The lease tax remains a tax on consumers, but how the city receives it varies based on certain circumstances. Providers that have a presence in Chicago - as in the form of an office, a store or even salespeople who travel in for meetings - will be responsible for collecting the taxes, Hughes said.

But consumers will be responsible for filing taxes themselves for subscriptions to services from businesses that don't have a presence in Chicago.

Current exemptions are limited

Users will not be taxed for passively accessing information, Hughes said. For example, accessing a stock ticker is not taxable. But logging into a paid service for stock prices and searching its database is subject to the 9 percent tax.

And old exemptions are gone

In the personal property lease transaction tax ordinance, the city included an exemption for leases entered outside Chicago in which more than 50 percent of the usage happened outside Chicago. So if a company based in New York had 10 percent of its employees in Chicago and entered a service agreement outside of Chicago, the city would not have been able to tax any of that company's service use.

In the new ruling, the city says that exception no longer applies, which Hughes said means the city claims it can tax an entire agreement - and use by all of that company's employees - regardless of where the contract was entered and even if the service is mainly used outside of Chicago, as long as that company has operations in Chicago.

Hughes said sourcing and allocation - that is, who should be taxed, based on which factors, and how much of a contract is taxable - will remain major issues for the city and taxpayers to contemplate.

The list goes on

The city listed a number of taxable services in its ruling, including for the first time cloud computing and services. Since this ruling is an interpretation of an existing law and not a statute, Hughes said, it gives the city "wiggle room" to define which services are taxable thanks to the nonpossessory computer lease clause.

"I don't think you can limit yourself to just [what is listed in the ruling] because the city is going to ultimately say that these are just examples," Hughes said. That is to say, any service resembling what's listed in the ruling is likely to be taxed.
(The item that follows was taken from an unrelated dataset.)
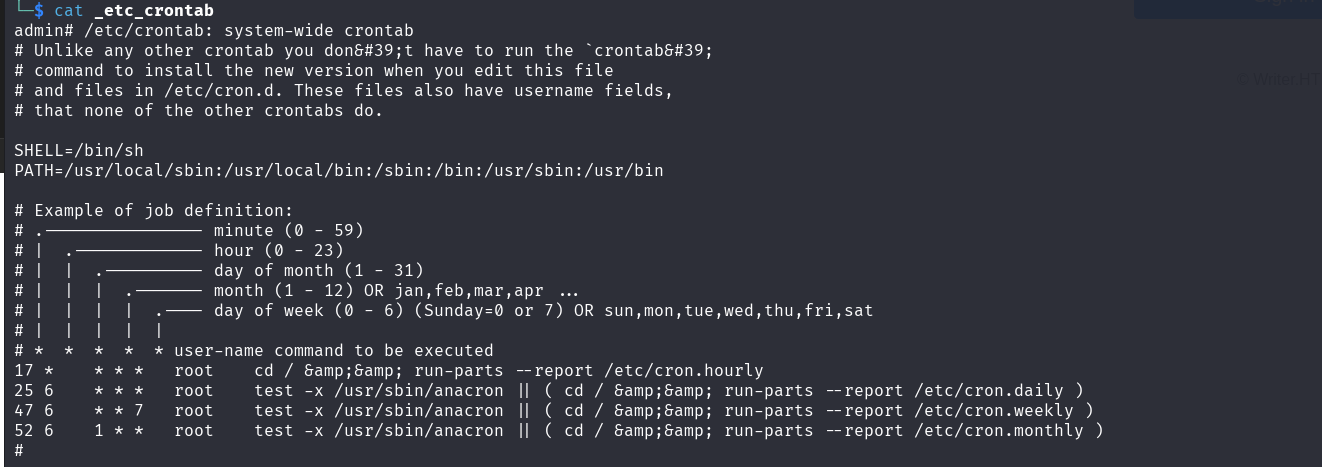Click the faint Writer.HTB copyright text

(1279, 79)
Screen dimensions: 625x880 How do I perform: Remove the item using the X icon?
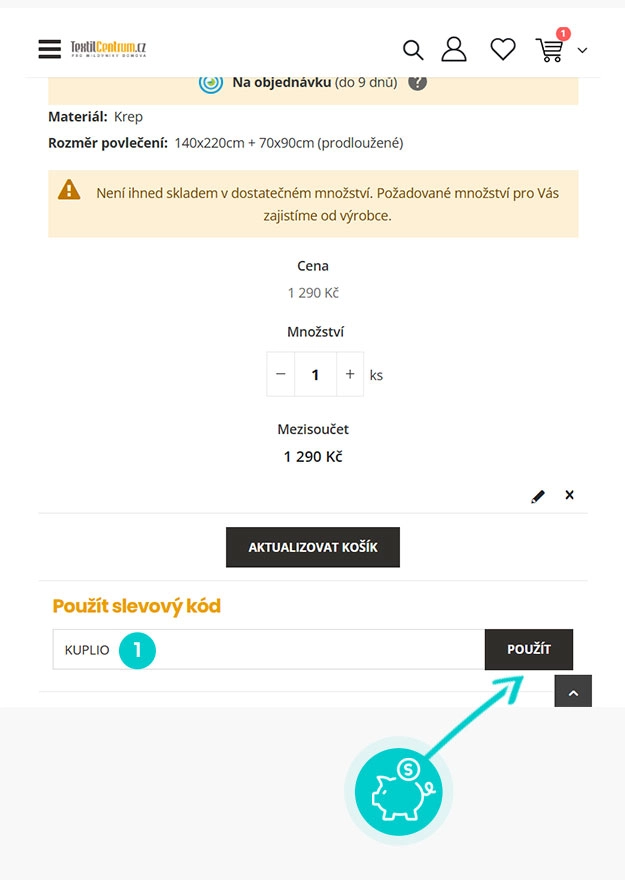coord(569,495)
You're already on the hook

The city said in its ruling that users or companies would not be held accountable for paying taxes until Sept. 1 but added they could be liable for those payments effective July 1. "It's the city talking out of both sides of its mouth," Hughes said.

And he said those assessments could stretch to before July 1, when the ruling came out, because the ruling was simply a new interpretation of a law that existed for decades. Hughes said the city would not necessarily take advantage of that but that the ruling as written would allow it to.